In this paper, we address the new user problem by introducing several extensions to the basic matrix factorisation algorithm, which take user attributes into account when generating rating predictions. We consider both demographic attributes, explicitly supplied by users, and attributes inferred from user-generated texts. Our results show that employing our text-based user attributes yields personalised rating predictions that are more accurate than our baselines, while not requiring users to explicitly supply any information about themselves and their preferences.

(2) The problem of authorship attribution – attributing texts to their original authors – has been an active research area since the end of the 19th century, attracting increased interest in the last decade. Most of the work on authorship attribution focuses on scenarios with only a few candidate authors, but recently considered cases with tens to thousands of candidate authors were found to be much more challenging. In this paper, we propose ways of employing Latent Dirichlet Allocation in authorship attribution. We show that our approach yields state-of-the-art performance for both a few and many candidate authors, in cases where these authors wrote enough texts to be modelled effectively.

June 2011

  • Monday, 06 June 2011, 1-2pm (Room 115/63)
Host: Chang Joo Yun (River)
Title: "Intelligent Multi-Criteria Decision Making Models for Supply Chain Management"
Abstract: 
This study develops a methodological framework, which has two steps to select the supplier group and choose the suitable suppliers in the selected group based on the strategic and operational criteria, using the customer order dependent weighting method and the MCDM model.

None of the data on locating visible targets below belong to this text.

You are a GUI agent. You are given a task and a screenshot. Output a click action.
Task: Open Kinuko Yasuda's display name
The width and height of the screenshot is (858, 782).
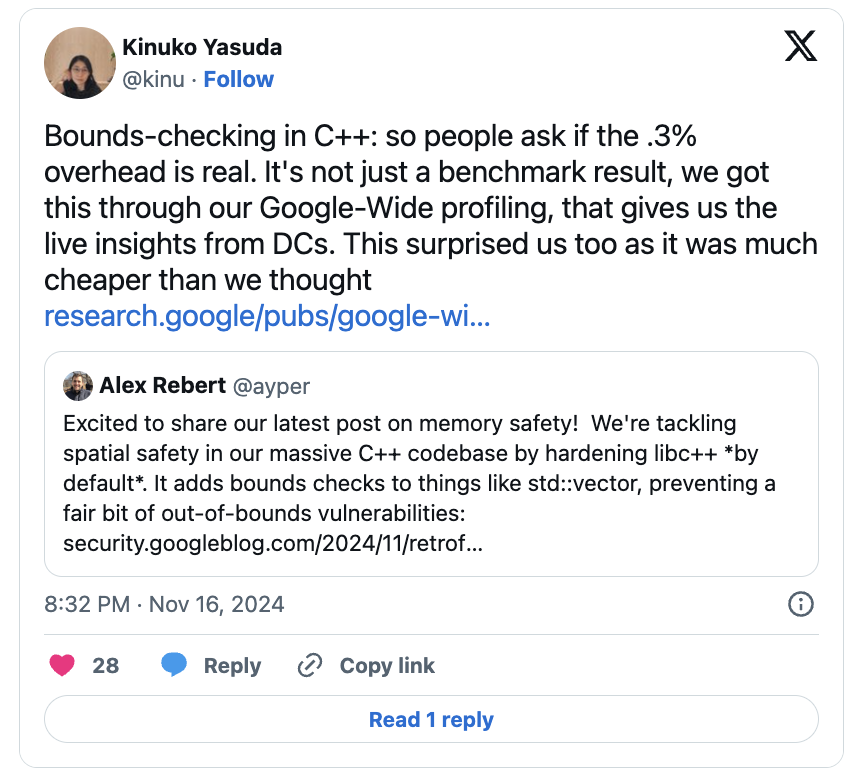pos(202,47)
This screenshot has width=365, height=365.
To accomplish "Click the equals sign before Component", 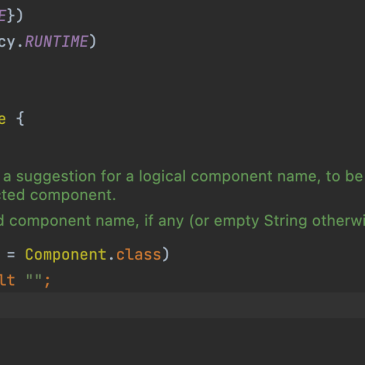I will pos(11,255).
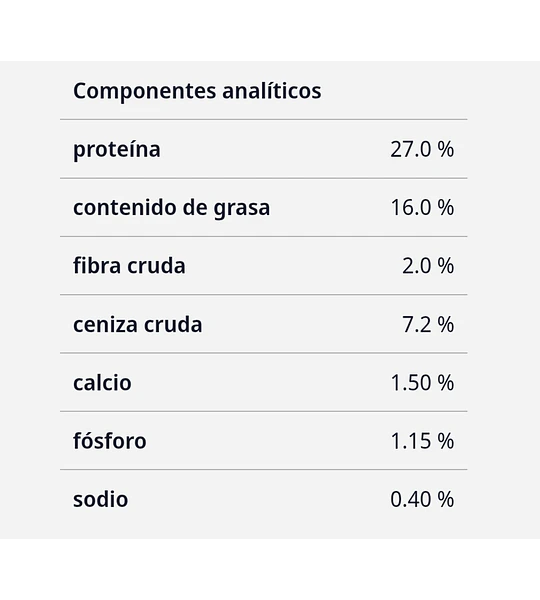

An empirical study on an auto parts manufacturing company is conducted to demonstrate the effectiveness of the model. The strategic criteria can be identified by considering the relationship between the auto parts company, its customers and suppliers, the strategic plan of the company for supplier development, the characteristics of Daegu, and the breakeven criteria. A customer order dependent weighting method is developed to determine the weights of the the supplier selection criteria. This is achieved by modeling the relationship between the customer order factors and the supplier selection criteria, using a knowledge base with if-then rules. With the elicited selection criteria weights, an MCDM model is used to select among suitable suppliers for a given customer order. More effective decision making can be achieved by identifying the relationship between the customer order factors and the supplier selection criteria. The structured two-step approach will enable the supplier development and the customer-supplier relationship enhancement of the auto parts company.

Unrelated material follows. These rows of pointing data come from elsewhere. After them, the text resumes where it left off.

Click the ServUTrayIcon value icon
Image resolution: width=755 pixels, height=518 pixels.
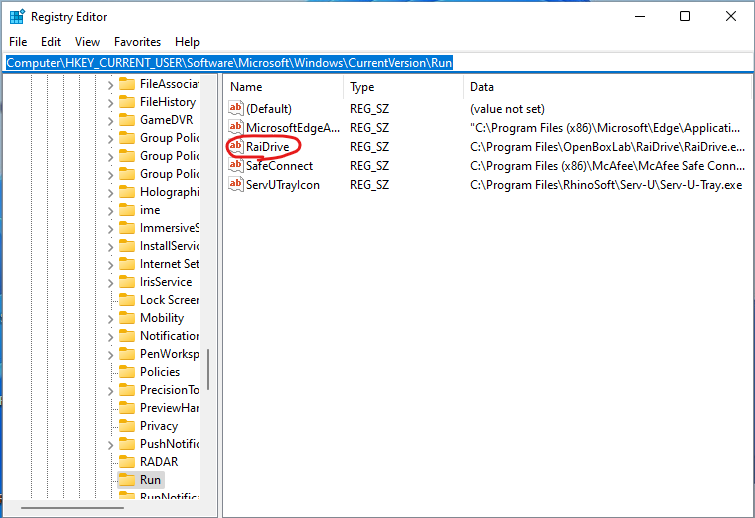pos(236,185)
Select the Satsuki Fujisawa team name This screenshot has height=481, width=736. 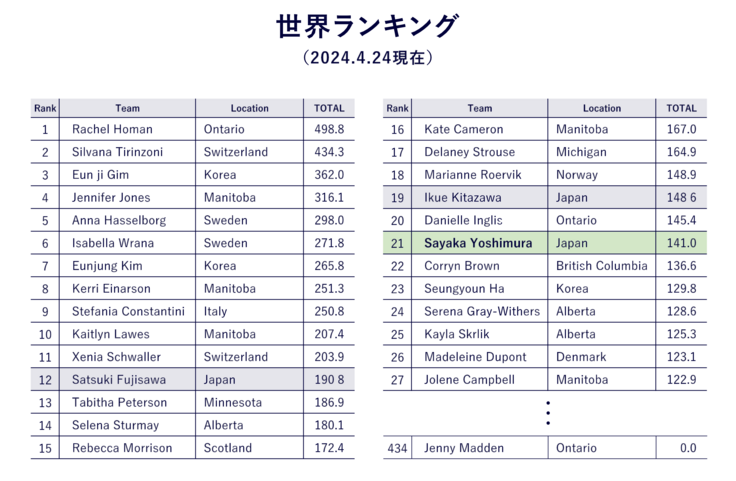pos(118,380)
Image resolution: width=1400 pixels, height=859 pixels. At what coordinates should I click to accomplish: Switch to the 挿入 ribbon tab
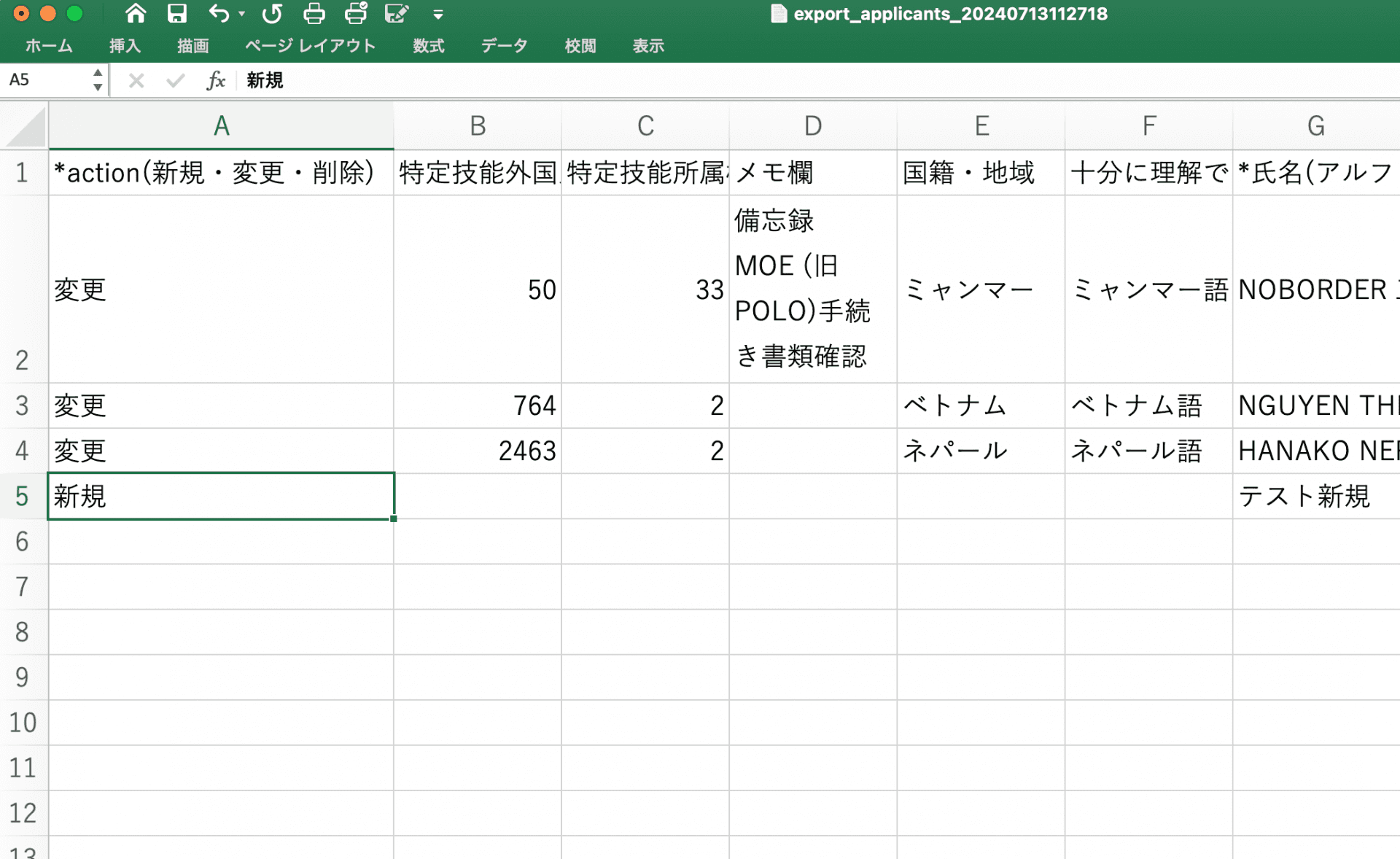pyautogui.click(x=125, y=46)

  • Wednesday, 22 June 2011, 1-2pm (Room 115/63)
Host: Dhananjay Thiruvady (DJ)
Title: "Car Sequencing with Constraint-Based ACO"
Abstract:
Hybrid methods for solving combinatorial optimization problems have become increasingly popular recently. This study is concerned with hybrids of ant colony optimization and constraint programming which are typically useful for problems with hard constraints. However, the original algorithm suffered from large CPU time requirements. It was shown that this integration can be made efficient via a further hybridization with beam search resulting in CP-Beam-ACO. The original work suggested this in the context of job scheduling. We show here that this algorithm type is also effective on another problem class, namely car sequencing. We consider an optimization version, where we aim to optimize the utilization rates across the sequence. Car sequencing is notoriously difficult problem, because it is difficult to obtain good bounds via relaxations. We show that stochastic sampling provides superior results to well known lower bounds for this problem when combined with CP-Beam-ACO.